Personal information
- Nationality: British (English)
- Born: 3 July 1940 (age 85) Wandsworth, London, England
- Height: 157 cm (5 ft 2 in)
- Weight: 51 kg (112 lb)

Sport
- Sport: Athletics
- Event: Sprinting
- Club: Selsonia Ladies AC

Medal record
Women's athletics
Representing Great Britain
European Championships
| Silver medal – second place | 1958 Stockholm | 4×100 m relay |
Representing England
British Empire and Commonwealth Games
| Gold medal – first place | 1958 Cardiff | 4×110 yd relay |
| Bronze medal – third place | 1958 Cardiff | 100 yd |
| Silver medal – second place | 1970 Edinburgh | 4 x 100m relay |

= Madeleine Cobb =

British sprinter (born 1940)

Violet Madeleine Cobb née Weston (born 3 July 1940), is a British former sprinter. She competed in the women's 100 metres at the 1964 Summer Olympics.

== Career ==
Westin finished second behind Heather Young in the 100 yards event at the 1957 WAAA Championships.
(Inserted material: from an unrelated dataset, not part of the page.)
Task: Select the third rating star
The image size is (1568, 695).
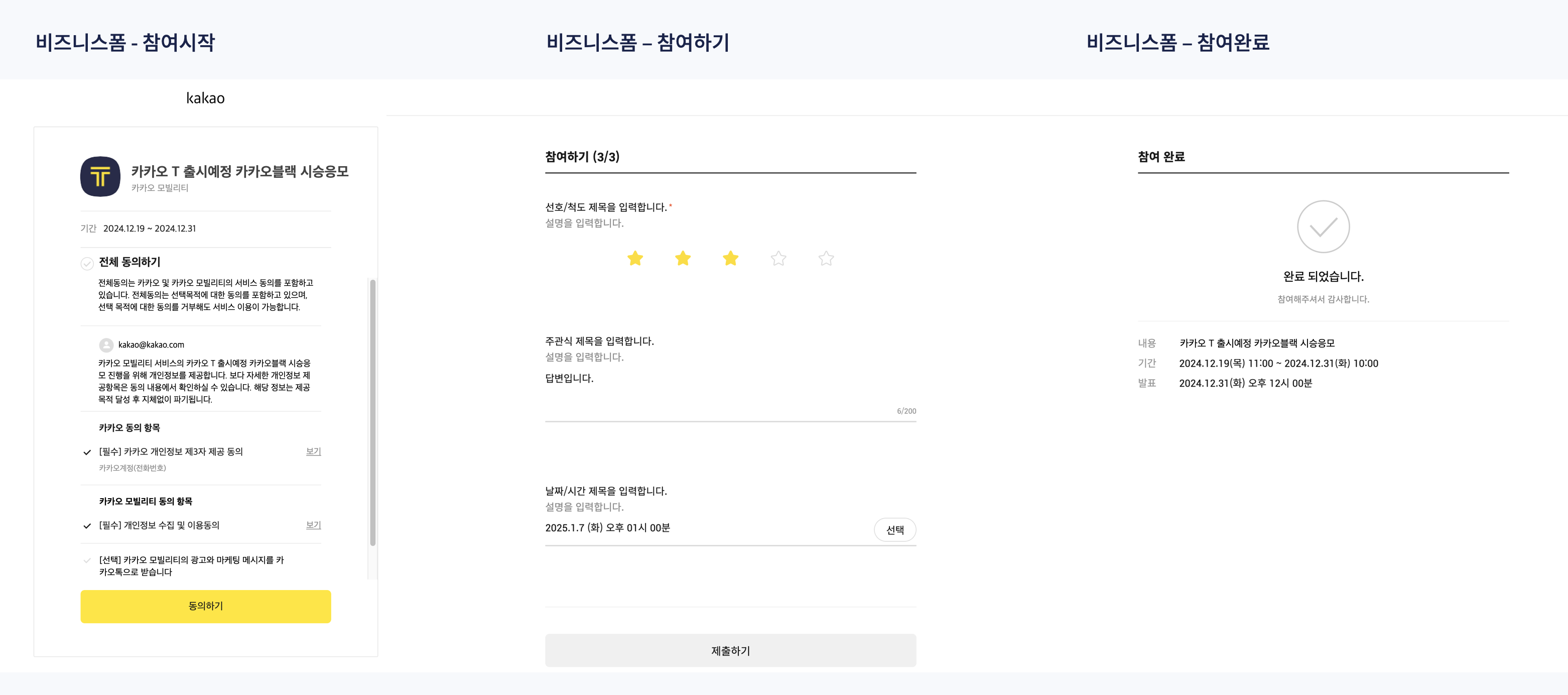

The following year Weston became the national 100 yards champion after winning the British WAAA Championships title at the 1958 WAAA Championships. One month later she represented England and won a gold medal in the 4 x 110 yard relay and a bronze medal in the 100 yards at the 1958 British Empire and Commonwealth Games in Cardiff, Wales.

Weston married David Cobb in spring 1961 and competed under her married name thereafter.

Twelve years later she represented England again and won a silver medal in the 4 x 100 metres relay, at the 1970 British Commonwealth Games in Edinburgh.

==Personal life==
Cobb lived on Garratt Lane in Earlsfield, south London.